Other origin stories say that the only real Da Hong Pao tea comes from the varietal Bei Dou Yi Hao ("Big Dipper #1" or more poetically, "North Star #1"), "discovered" by a Da Hong Pao researcher named Yao Yue Ming, who spent much of his life trying to determine the origin of the original Da Hong Pao bush. He narrowed his search down to a few locations on Wuyi Mountain, including Bei Dou Peak, took cuttings from two bushes there which he named #1 and #2 after the location. More on his story as summarized by Guang of Hou De Asian Art here. Legends heaped upon legends, two stories of men saving the dying: one man the emperor via tea, the other man the very same tea bushes via his courage.

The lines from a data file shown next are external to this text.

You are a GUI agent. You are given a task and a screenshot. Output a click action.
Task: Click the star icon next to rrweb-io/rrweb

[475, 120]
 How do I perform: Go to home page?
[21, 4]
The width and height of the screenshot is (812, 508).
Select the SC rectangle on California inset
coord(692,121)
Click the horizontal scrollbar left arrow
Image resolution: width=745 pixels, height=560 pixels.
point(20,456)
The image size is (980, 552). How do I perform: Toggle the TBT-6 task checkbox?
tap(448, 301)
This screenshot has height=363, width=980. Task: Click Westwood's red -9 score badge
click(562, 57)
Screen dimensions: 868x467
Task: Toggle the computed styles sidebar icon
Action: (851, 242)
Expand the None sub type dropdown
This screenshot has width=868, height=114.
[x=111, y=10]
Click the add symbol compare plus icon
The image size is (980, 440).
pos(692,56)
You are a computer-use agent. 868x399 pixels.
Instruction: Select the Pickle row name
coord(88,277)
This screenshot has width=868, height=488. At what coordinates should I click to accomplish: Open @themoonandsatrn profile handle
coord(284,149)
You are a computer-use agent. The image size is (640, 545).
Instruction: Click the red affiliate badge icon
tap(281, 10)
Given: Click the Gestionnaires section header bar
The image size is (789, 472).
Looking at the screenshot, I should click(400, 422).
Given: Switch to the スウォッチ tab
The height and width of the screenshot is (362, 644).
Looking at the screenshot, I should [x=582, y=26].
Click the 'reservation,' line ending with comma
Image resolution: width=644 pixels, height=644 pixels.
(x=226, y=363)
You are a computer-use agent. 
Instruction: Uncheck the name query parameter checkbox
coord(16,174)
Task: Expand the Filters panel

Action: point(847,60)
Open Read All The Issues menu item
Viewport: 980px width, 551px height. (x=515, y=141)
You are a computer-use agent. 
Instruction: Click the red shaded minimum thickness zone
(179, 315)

Excellent tea legendry aside, what Chinese tea wholesalers and retailers then do shows less magnificence and self-sacrifice. Much tea is passed off as Da Hong Pao that simply isn't. Some of it is crap; naming Da Hong Pao one of China's ten famous teas means it's often the only Wuyi oolong variety most Chinese can name, and much low grade oolong is made under the moniker of Da Hong Pao to supply the high demand for the tea.

Others passed as Da Hong Pao are blends, aspirations by the producer or vendor to balance the best aspects of their best teas, hoping for a gestalt. Yet others simply take their best Wuyi oolong and entitle it Da Hong Pao, as to say, "it doesn't get any better than this, folks!"

Yet other vendors, perhaps catering to a more elite or snobby tea clientele, tell customers that Da Hong Pao is just Bei Dou, quickly relate the story of Yao Yue Ming and explain that for this reason they sell Bei Dou and not Da Hong Pao.

And whichever vendor you ask will point to their tea being the "true" thing: all DHP is really blended, all DHP is really bei dou, all DHP is just the best Wuyi on offer.

For those of you familiar with these stories, what's your take?

China Cha Dao Da Hong Pao AAA - leaf

So, onto my thoughts on China Cha Dao's higher grade DHP (for thoughts on their lower grade DHP, click here).

Fragrant leaves in the bag have a dark dried fruit smell, which turns into a wheaty/grainy roasted smell when the leaves are rinsed.

I was struck by the very smooth mouthfeel and the oil visible floating like a slick on the top of my cup. The roast and grain/fruit flavors harmonized well. It became sweeter in the second infusion but backed off thereafter, combining fruit with a mild sourness to taste like stone fruit, like apricot. A mineral/rocky taste supports these other flavors.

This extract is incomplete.